> **Stated goal**
Please retype the passage of the teddy bear post between "HowJoyful bear" and "a 16″ bear.", inclusive, with no changes.

> **Excerpt**
↓
HowJoyful bear

today my daughter Isabella’s kindergarten class is having a “pajama and teddy bear” day to celebrate the invention of the teddy bear (it’s a fun read if you don’t know the history). yup. that’s how they roll in kindergarten… jealous much? surprisingly, we don’t have all that many teddy bears around the house, and none that she was particularly attached to. so natch, my first thought was hey, bet i can find a pattern to make one… and i quickly came upon a pattern and tutorial by HowJoyful and fell head over heels for it’s adorableness.

photo 3

i printed the pattern and scoured my minkey dot and flannel scraps and started cutting. i thought the pieces seemed a little big, but somehow in the tutorial it looks like a small-ish toy so i didn’t think much of it. skip to the end of the story and you’ll find out that this is a 16″ bear.

photo 1

the pattern directions start with a warning: this is not an easy project. if you’ve never constructed a stuffed animal before, try a simpler pattern first. pffffftt… thought i, can’t be that hard. i know how to sew curves. and while i managed to make the whole thing in an afternoon, i definitely concur with the difficulty! despite that, this was the most fun thing i’ve made in a long time so if you’re wanting to make this little big guy up, here’s some advice:

  • keep those pattern pieces handy, and make sure the cut fabric is labeled (i kept the pattern piece pinned to the fabric pieces until i needed them). all the corners are labeled with letters to match up seams and you will definitely need to go back and refer to pieces as you go along.
↑
> **Dataset records**
↓
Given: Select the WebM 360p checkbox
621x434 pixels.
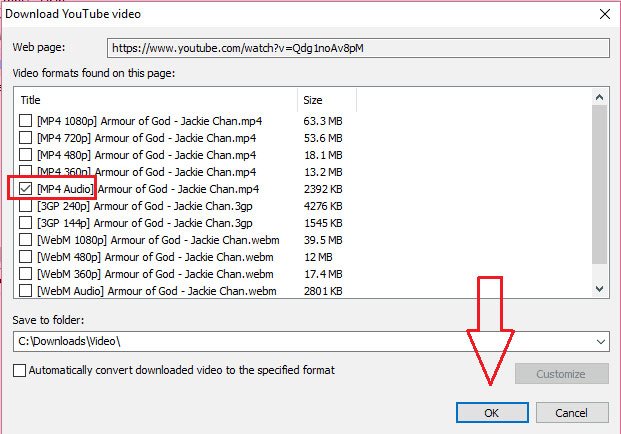Looking at the screenshot, I should point(25,274).
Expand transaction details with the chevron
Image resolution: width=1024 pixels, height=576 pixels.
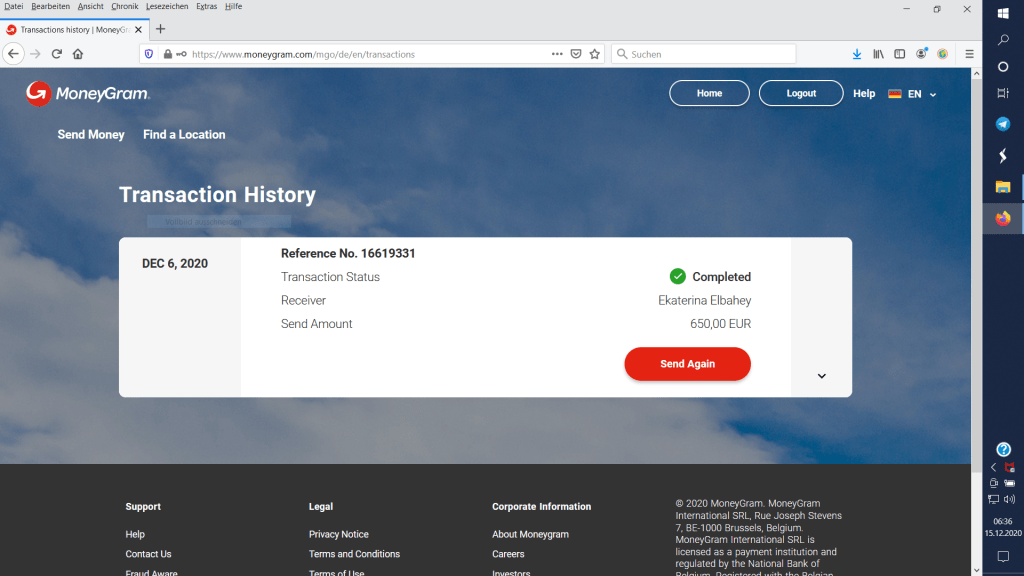click(821, 376)
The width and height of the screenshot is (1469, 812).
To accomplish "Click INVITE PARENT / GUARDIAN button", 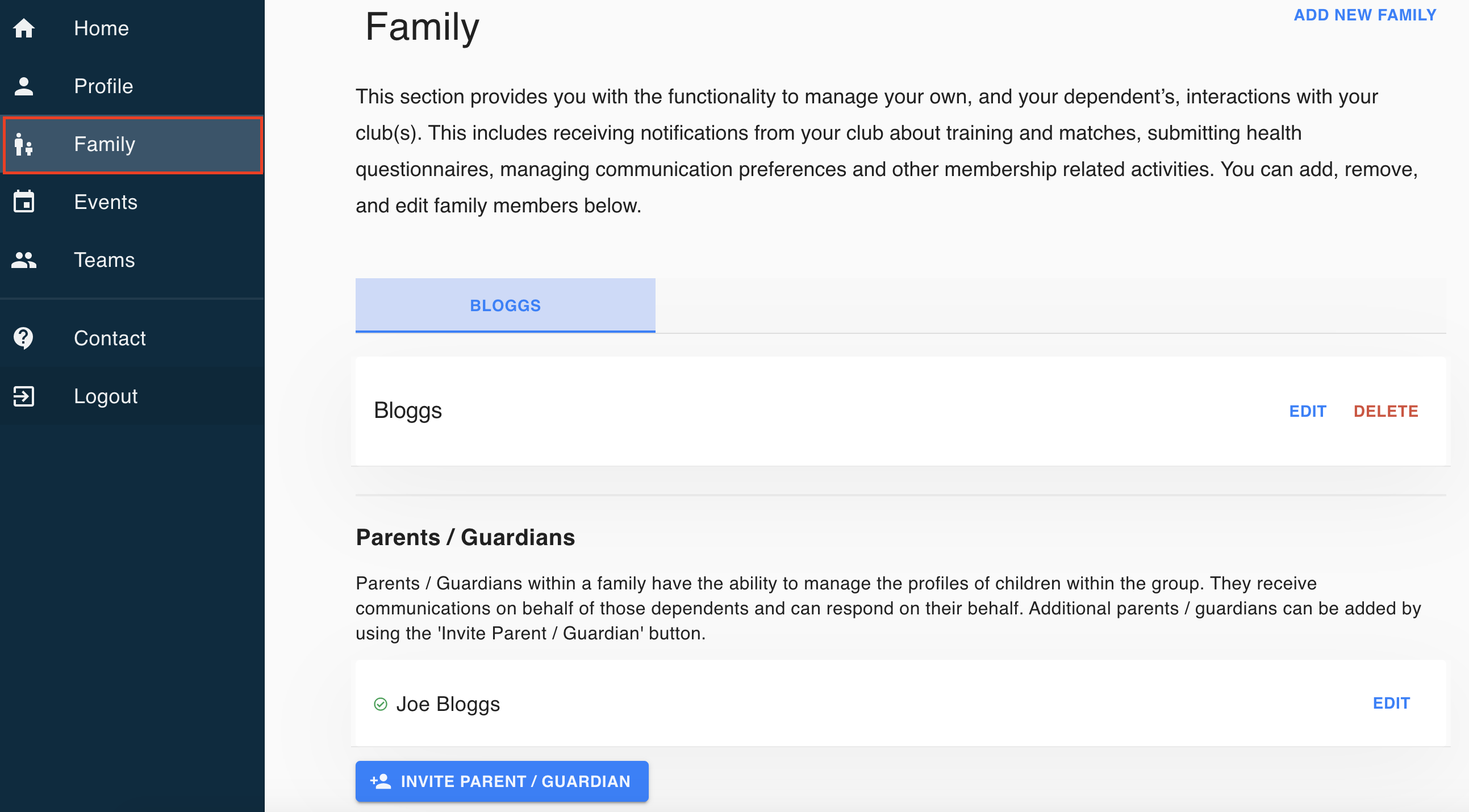I will pos(502,781).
↑
> **Correct result**
HowJoyful bear

today my daughter Isabella’s kindergarten class is having a “pajama and teddy bear” day to celebrate the invention of the teddy bear (it’s a fun read if you don’t know the history). yup. that’s how they roll in kindergarten… jealous much? surprisingly, we don’t have all that many teddy bears around the house, and none that she was particularly attached to. so natch, my first thought was hey, bet i can find a pattern to make one… and i quickly came upon a pattern and tutorial by HowJoyful and fell head over heels for it’s adorableness.

photo 3

i printed the pattern and scoured my minkey dot and flannel scraps and started cutting. i thought the pieces seemed a little big, but somehow in the tutorial it looks like a small-ish toy so i didn’t think much of it. skip to the end of the story and you’ll find out that this is a 16″ bear.